Central to our design was a beautiful multi-stemmed silver birch (Betula jacquemontii) surrounded by swathes of Geranium 'Rozanne' and G. 'Spessart, Tiarella 'Crow Feather', Campanula persicifolia, foxgloves, Persicaria bistorta 'Superba', Sesily libanotis (Moon Carrot - my favourite in the end) plus masses of Dryopteris filix mas and shuttlecock ferns. This lush scheme was underplanted with Vinca minor which was draped across our little woodland path, and Ajuga reptans 'Valfredda' - commonly known as 'Bugle'! Tiny punctuations of Sisyrinchium 'E.K. Balls' erupted from beneath logs like tiny grenades of purple and yellow and looked fantastic. To the front was a meadow donated by It was filled with poppies, yet none flowered until the morning of judging, when one tiny poppy emerged to represent the one fallen soldier.
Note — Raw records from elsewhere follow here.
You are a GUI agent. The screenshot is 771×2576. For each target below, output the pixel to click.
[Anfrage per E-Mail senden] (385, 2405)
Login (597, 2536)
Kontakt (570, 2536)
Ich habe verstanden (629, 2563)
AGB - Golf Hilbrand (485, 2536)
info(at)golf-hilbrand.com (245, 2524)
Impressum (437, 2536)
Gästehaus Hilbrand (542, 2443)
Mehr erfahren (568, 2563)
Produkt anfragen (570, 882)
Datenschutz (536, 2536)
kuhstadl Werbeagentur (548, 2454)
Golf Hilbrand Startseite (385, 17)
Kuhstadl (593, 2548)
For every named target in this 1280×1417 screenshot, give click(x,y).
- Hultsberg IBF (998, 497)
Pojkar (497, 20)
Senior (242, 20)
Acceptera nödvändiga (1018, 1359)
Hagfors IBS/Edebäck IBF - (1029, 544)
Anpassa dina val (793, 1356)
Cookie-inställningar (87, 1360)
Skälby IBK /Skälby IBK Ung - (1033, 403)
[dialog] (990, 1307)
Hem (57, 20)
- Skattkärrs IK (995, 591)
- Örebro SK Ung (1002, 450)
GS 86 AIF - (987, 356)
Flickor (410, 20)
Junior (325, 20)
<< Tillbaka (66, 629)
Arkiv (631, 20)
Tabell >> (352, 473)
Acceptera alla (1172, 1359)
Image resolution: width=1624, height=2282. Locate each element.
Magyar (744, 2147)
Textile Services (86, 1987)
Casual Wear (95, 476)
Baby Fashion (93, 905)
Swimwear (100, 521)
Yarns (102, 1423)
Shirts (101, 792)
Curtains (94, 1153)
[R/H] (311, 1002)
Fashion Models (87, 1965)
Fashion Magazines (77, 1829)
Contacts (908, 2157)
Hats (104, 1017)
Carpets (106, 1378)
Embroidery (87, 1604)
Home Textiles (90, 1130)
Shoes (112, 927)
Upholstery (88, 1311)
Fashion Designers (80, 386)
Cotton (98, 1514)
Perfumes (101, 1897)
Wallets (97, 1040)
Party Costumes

It couldn't have been more poignant or perfectly timed!

To add an element of theatre, an army helmet was propped against the stump, upon which was placed the soldier's notebook and pencil complete with journal entries, pencil drawings and some terrible attempts at poetry by yours truly! It helped flesh out the idea and visitors and judges alike commented on just how touching they found the scene.

Gardener's World Live Best in show  garden design Lutterworth Leicestershire

Our garden was awarded full marks and a prestigious gold medal, which alone was just amazing. To then win best in show was a totally awesome feeling, and is one of the proudest days of my life. It was the attention to detail in both the quality of the plants, and the finishing touches that impressed the judges the most, and how we had made such an emotive brief come to life in such a small space.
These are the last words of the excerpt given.